Adversaries may inject malicious code into processes via VDSO hijacking in order to evade process-based defenses as well as possibly elevate privileges. Virtual dynamic shared object (vdso) hijacking is a method of executing arbitrary code in the address space of a separate live process.
VDSO hijacking involves redirecting calls to dynamically linked shared libraries. Memory protections may prevent writing executable code to a process via Ptrace System Calls. However, an adversary may hijack the syscall interface code stubs mapped into a process from the vdso shared object to execute syscalls to open and map a malicious shared object. This code can then be invoked by redirecting the execution flow of the process via patched memory address references stored in a process' global offset table (which store absolute addresses of mapped library functions).[1][2][3][4]

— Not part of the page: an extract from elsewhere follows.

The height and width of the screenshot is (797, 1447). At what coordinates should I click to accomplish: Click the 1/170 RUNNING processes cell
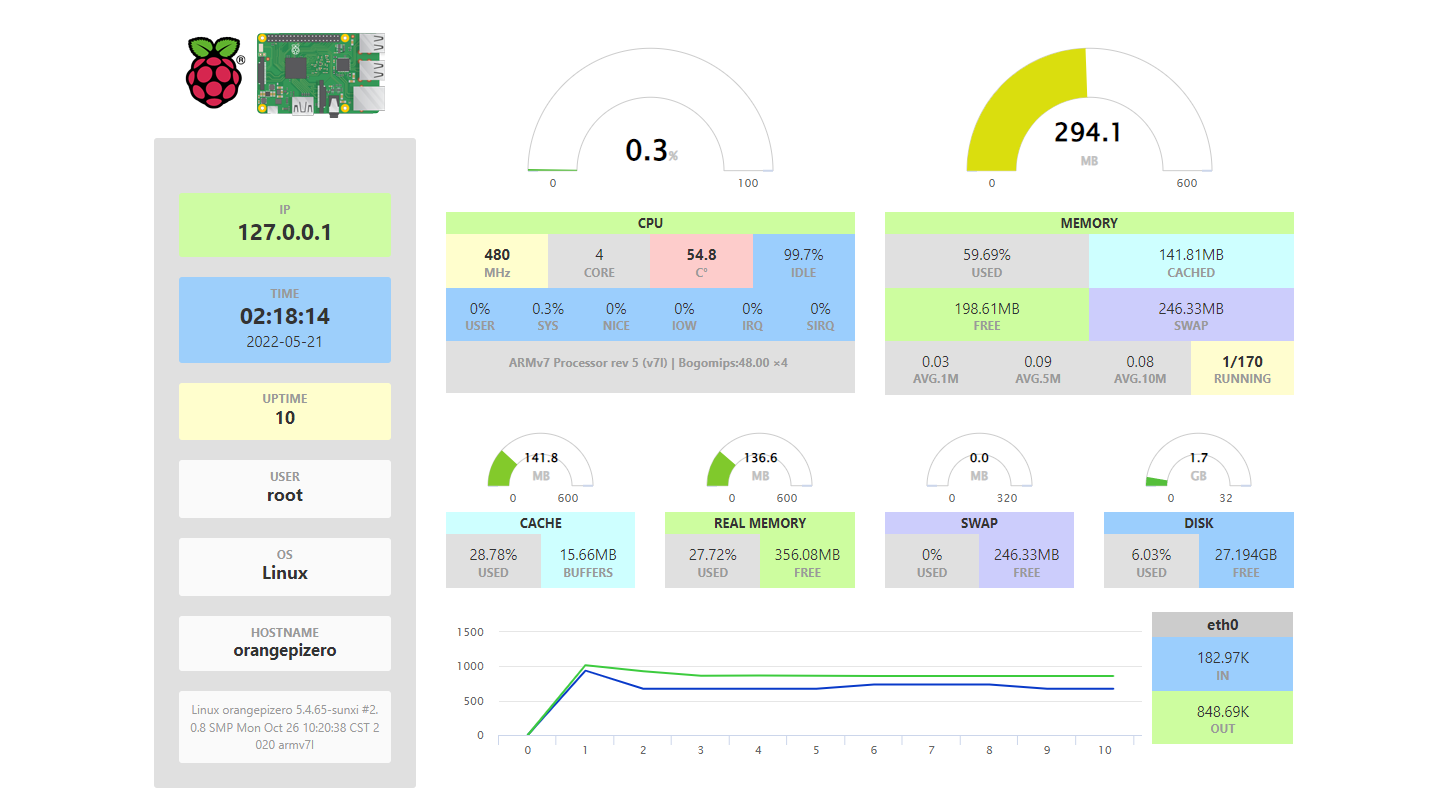pos(1242,368)
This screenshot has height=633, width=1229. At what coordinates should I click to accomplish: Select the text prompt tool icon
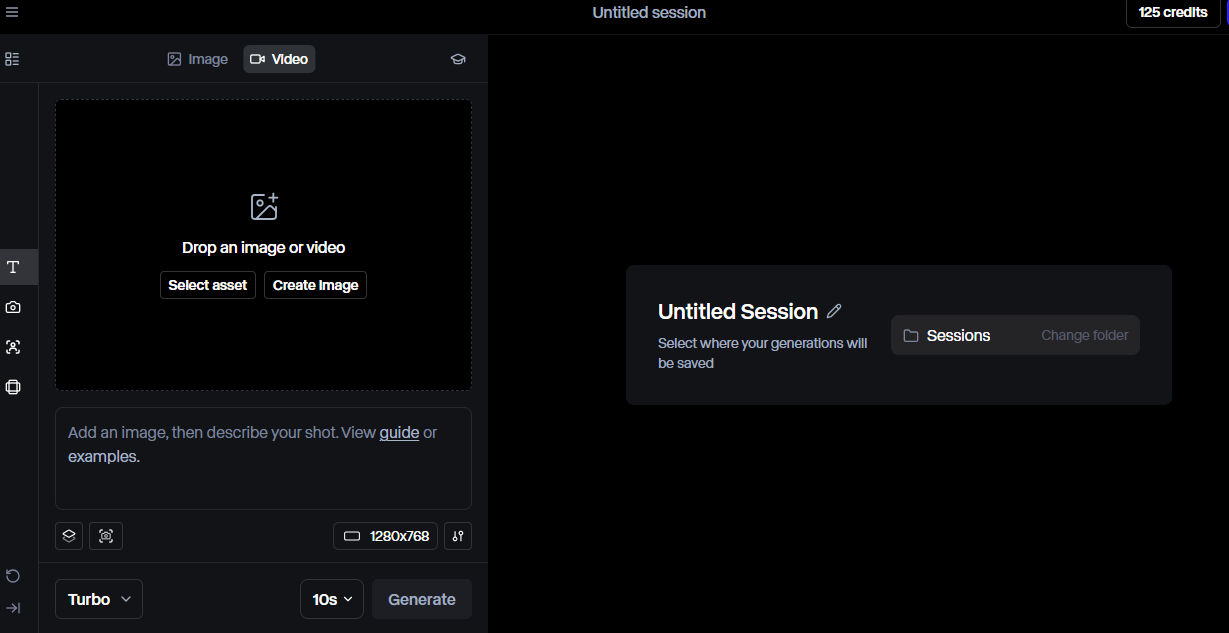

Running code in the context of another process may allow access to the process's memory, system/network resources, and possibly elevated privileges. Execution via VDSO hijacking may also evade detection from security products since the execution is masked under a legitimate process.
ID | Mitigation | Description |
---|---|---|
M1040 | Behavior Prevention on Endpoint |
Some endpoint security solutions can be configured to block some types of process injection based on common sequences of behavior that occur during the injection process. |
ID | Data Source | Data Component |
---|---|---|
DS0011 | Module | Module Load |
DS0009 | Process | OS API Execution |
Monitor for malicious usage of system calls, such as ptrace and mmap, that can be used to attach to, manipulate memory, then redirect a processes' execution path. Monitoring for Linux specific calls such as the ptrace system call should not generate large amounts of data due to their specialized nature, and can be a very effective method to detect some of the common process injection methods.[5][6][7][8]
Analyze process behavior to determine if a process is performing actions it usually does not, such as opening network connections, reading files, or other suspicious actions that could relate to post-compromise behavior.